Since ancient times, bank notes have been inmerse within our needs, since
the ancient Mesopotamia, throughout the Roman and Greek Empires and
especially in China and India.

In those times it was necessary for an organ to commit to the role of looking
after the money and to borrow money to realize diverse operations. As time
passed, they saw the need to operate with wider functions using sufficient
recourses that were able to finance the ideas and projects of the society due
to the great quantity of people who requested this service.

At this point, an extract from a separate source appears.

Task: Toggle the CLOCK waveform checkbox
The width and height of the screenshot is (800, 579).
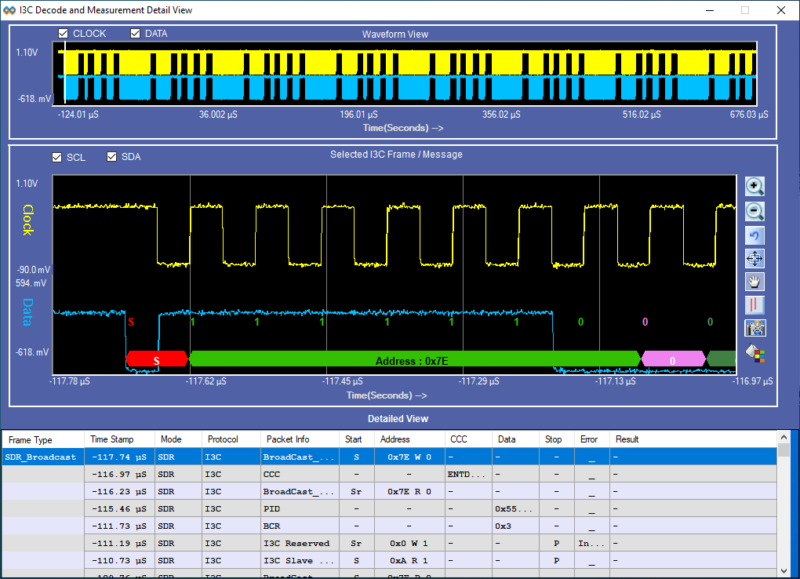Action: point(63,33)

Throughout time, its growth and expansion was so big that they acquired an
economic, politic and social power, so much that in actuality you can find
banks which not only work within their respective countries but expand their
services to other places as these services were growingly required by the
world population, this produced a primary necessity in the services in order
to materialize the dreams of many people. engineers of finance make more
money than real engineers because they dont build bridges THEY BUILD
DREAMS.

In actuality it has been evidenced that the power that the banks have over
the economies can generate poverty (financial crisis), like it can wealth,
which can lead to the loss of great quantities of money caused by an
unorganized system.

With this said, its necessary to ask the question: in what way can the
financial bodies drive a country to a stall if they supposedly have to commit
to the developmental objectives?

The response to this seems simple but, in reality, it presents great


complexity and, due to such, errors.

A more recent case was the one that occurred in Iceland, a prosperous
economy which grew normally at 20% unemployment very low, one day the
local bankers decided to eliminate its policy of deregulation which permitted
foreign investments without any control with the purpose of generating a lot
of industrial development, well this policy lead the country to the brink of
bankruptcy with losses of 10 times the amount of their GDP and as a
consequence seeing the privatization of their three principal banks and
generating crisis for many years.
The case which was most well known and most impactful to the global
economy took place in the United States in the year 2008, but this disaster
had been growing since the 80s.

The problem commences when the banks pay mortgages higher than what
was normal at the time, without caring about whether the person to which
they lent money to had the ability to pay it back, this was done because they
joined with other types of lends and formed denominated CDOs which were
sold to the investors as secure because the raters of high quality like
Moodys, Standard and Poors y Fitch gave high qualification to these
investments in exchange of great quantities of money for showing good
qualifications.

While billions of these CDOs were being sold, insurance companies created
CDSs as a way of insuring these investments, but they didnt count on
regulation for the development of this activity and trusted only in the score
that the raters gave to them. This lack of regulation made way for the gap
which allowed the insuring of an investment multiple times by different
people, even non-owners. The financial entities knew that they were risky
investments and at the same time boosted the sales of these investments.
After al this process, investment banks one by one were brought to
bankruptcy by their own decision while the fraud that was committed be out
in the light without intervention. In this way, filing for bankruptcy didnt
mean they had to indemnify or pay for the operations being realized and
they were permitted to keep all the money that they made fraudulently.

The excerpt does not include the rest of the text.